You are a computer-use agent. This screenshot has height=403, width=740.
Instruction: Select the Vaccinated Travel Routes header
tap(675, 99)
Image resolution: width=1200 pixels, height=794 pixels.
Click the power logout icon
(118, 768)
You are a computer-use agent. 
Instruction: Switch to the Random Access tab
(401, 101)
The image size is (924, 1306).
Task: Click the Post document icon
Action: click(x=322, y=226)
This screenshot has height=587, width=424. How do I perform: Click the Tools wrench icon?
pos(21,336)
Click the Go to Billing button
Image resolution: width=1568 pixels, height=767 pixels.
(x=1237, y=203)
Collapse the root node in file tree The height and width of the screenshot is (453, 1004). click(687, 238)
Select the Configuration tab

•••••

_Exercise:_
Only the lines from the one bearing "This screenshot has height=587, width=424." through the end of the entries above belong in the answer, each one exactly as given.

_Answer box:_
This screenshot has height=587, width=424. How do I perform: Click the Tools wrench icon?
pos(21,336)
Click the Go to Billing button
Image resolution: width=1568 pixels, height=767 pixels.
(x=1237, y=203)
Collapse the root node in file tree The height and width of the screenshot is (453, 1004). click(687, 238)
Select the Configuration tab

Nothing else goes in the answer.